● **Work request**: Scan the entries for lines containing the string "will". Reply with how many there are, and nothing else.

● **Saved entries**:
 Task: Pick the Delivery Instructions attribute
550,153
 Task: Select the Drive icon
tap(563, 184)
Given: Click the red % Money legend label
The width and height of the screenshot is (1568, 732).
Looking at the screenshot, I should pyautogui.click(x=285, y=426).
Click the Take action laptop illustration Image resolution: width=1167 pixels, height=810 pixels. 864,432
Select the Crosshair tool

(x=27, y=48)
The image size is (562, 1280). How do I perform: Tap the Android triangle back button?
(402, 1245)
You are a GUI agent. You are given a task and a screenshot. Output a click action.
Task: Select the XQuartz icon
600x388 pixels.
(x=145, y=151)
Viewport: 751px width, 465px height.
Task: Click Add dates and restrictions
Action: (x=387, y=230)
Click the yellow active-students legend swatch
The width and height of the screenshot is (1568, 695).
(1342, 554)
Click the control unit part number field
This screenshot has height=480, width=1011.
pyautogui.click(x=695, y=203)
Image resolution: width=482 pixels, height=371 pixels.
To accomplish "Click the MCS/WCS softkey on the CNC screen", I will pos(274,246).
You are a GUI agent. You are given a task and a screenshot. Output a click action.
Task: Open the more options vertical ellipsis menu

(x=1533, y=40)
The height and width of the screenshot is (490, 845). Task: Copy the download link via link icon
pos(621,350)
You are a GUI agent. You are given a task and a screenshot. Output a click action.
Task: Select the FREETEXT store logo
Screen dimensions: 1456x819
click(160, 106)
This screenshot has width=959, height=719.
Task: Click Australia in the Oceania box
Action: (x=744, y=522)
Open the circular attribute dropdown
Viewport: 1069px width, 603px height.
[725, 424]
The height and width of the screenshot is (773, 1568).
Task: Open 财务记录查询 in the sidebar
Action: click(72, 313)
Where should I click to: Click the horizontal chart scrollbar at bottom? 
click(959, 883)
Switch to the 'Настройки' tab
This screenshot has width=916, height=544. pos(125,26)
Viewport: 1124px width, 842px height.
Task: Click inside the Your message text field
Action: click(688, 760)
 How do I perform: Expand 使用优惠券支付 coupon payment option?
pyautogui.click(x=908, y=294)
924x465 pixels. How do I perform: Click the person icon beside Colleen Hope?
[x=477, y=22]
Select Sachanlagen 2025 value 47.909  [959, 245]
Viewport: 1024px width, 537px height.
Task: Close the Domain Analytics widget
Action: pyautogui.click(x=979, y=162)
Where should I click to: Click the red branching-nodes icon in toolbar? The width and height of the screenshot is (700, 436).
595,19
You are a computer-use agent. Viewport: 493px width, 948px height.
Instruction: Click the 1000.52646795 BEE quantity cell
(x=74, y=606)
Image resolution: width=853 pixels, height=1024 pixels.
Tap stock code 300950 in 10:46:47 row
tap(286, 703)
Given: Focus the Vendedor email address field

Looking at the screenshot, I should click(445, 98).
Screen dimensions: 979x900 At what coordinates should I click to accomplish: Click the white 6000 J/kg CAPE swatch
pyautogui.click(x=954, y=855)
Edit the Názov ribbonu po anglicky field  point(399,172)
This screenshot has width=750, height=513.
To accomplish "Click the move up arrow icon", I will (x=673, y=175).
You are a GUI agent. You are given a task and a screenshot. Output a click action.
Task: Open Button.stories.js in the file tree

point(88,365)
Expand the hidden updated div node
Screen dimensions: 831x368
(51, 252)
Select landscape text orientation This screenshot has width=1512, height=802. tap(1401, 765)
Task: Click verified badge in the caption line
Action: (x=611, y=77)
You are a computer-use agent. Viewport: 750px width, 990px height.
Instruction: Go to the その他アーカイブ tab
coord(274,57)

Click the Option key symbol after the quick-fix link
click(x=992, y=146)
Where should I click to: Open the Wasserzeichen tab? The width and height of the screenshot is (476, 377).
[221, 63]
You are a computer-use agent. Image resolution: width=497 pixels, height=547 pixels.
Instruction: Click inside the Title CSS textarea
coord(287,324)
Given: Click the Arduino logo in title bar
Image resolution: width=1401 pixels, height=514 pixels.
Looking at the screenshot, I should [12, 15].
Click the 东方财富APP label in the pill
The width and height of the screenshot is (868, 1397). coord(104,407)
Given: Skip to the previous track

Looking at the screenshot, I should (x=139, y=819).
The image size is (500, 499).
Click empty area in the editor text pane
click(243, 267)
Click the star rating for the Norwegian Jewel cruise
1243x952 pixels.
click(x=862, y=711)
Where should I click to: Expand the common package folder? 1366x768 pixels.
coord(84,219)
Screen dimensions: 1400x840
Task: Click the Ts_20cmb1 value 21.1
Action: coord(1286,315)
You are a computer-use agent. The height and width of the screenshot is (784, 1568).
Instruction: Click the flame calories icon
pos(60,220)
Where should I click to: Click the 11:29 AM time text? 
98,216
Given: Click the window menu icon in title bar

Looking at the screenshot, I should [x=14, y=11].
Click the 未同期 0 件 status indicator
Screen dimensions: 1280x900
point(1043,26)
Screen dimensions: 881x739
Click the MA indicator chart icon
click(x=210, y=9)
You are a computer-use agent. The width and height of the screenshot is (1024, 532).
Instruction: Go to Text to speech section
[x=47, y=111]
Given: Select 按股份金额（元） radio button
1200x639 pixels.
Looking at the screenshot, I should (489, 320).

● **Solution**: 2